16These ideas about permissiveness, persecution, and persuasion are credited to U.S. Senator Dan Coats in “The Challenges College Students Face on Secular Campuses” by Steve Singleton, www.doesgodexist.org/MayJun98/The-ChallengesCollege StudentsFaceOnSecularCampuses.html.
David Faust is president of Cincinnati (Ohio) Christian University and a columnist for The Lookout. This article is excerpted from his new book, Honest Questions, Honest Answers, available from Standard Publishing (www.StandardPub.com).
How Tolerant Is the Bible?
Christians aren’t trying to make our faith unreasonably exclusive. We’re trying to be consistent with the teachings of Jesus, who claimed to be the only way to the Father (John 14:6; 1 Timothy 2:5). The Bible plainly indicates these six things:
1. There is one true God, and he alone is the author of salvation. “I, even I, am the Lord, and apart from me there is no savior” (Isaiah 43:11*).
2. Jesus Christ is God’s “one and only Son” (John 3:16).
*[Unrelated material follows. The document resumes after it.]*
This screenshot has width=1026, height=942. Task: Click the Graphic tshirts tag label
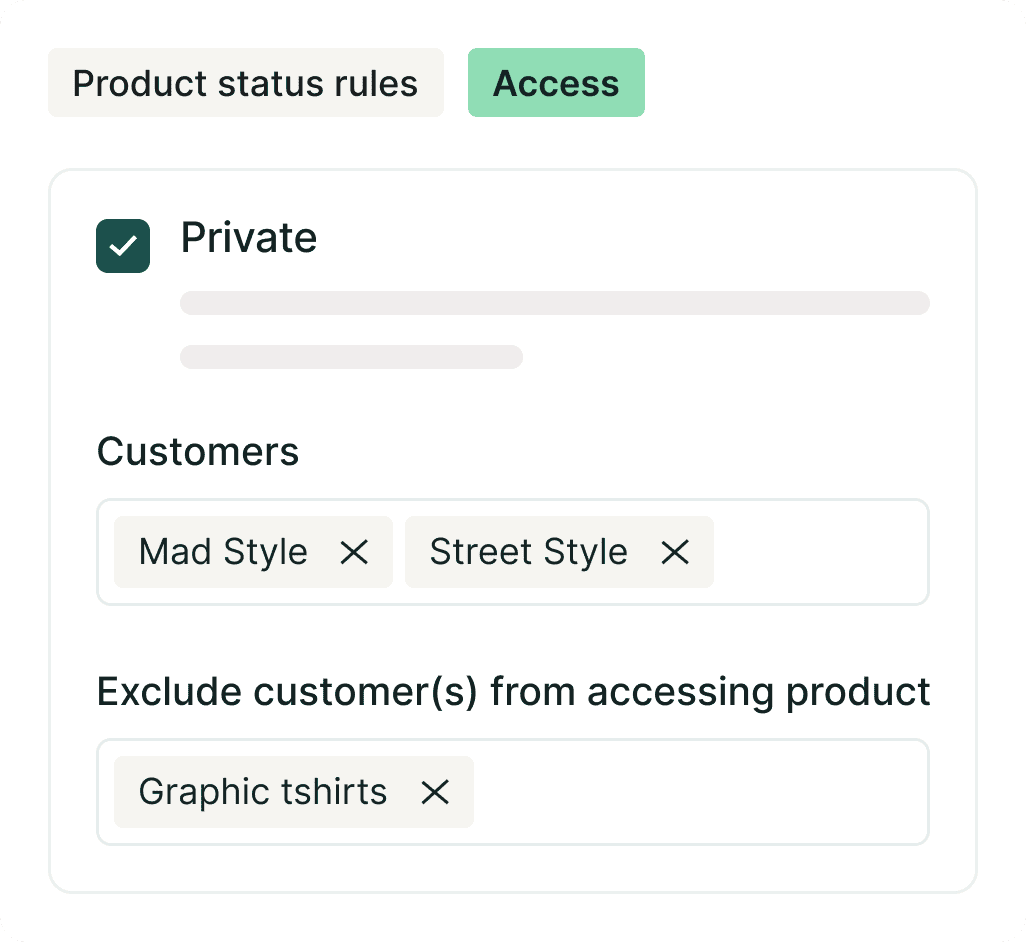coord(262,792)
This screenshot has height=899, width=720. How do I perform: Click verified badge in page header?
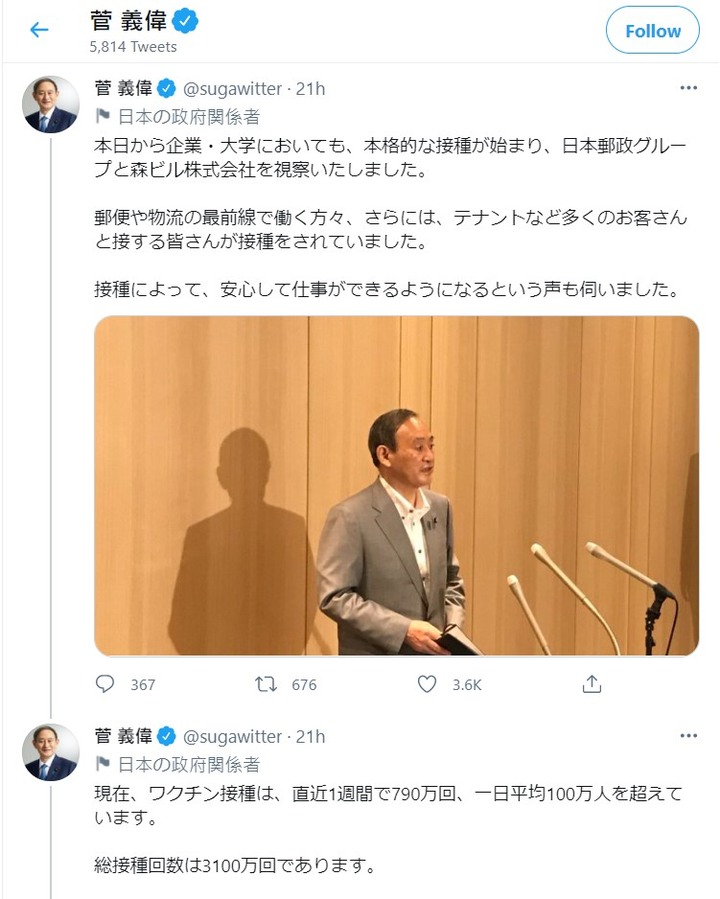[x=185, y=22]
At the cross and the empty tomb, he accomplished what only he could do.
3. We can’t earn eternal life by good behavior. Salvation is a gift graciously bestowed by God, which we must receive by faith (Ephesians 2:8-10).
4. Judgment, Heaven, and Hell are real. Jesus said, “A time is coming when all who are in their graves will hear his voice and come out—those who have done good will rise to live, and those who have done evil will rise to be condemned” (John 5:28, 29).
5. Each of us has a personal responsibility to accept God’s gift of salvation. God forces himself on no one, but says, “Whoever is thirsty, let him come; and whoever wishes, let him take the free gift of the water of life” (Revelation 22:17).
6. We serve a caring God who “is patient . . . not wanting anyone to perish, but everyone to come to repentance” (2 Peter 3:9)—a God who “so loved the world,” whose Son came to rescue us from condemnation (John 3:16, 17). We can share this message of hope without being condescending or holier-than-thou.
*All Scripture quotations are from the New International Version of the Bible, ©1984.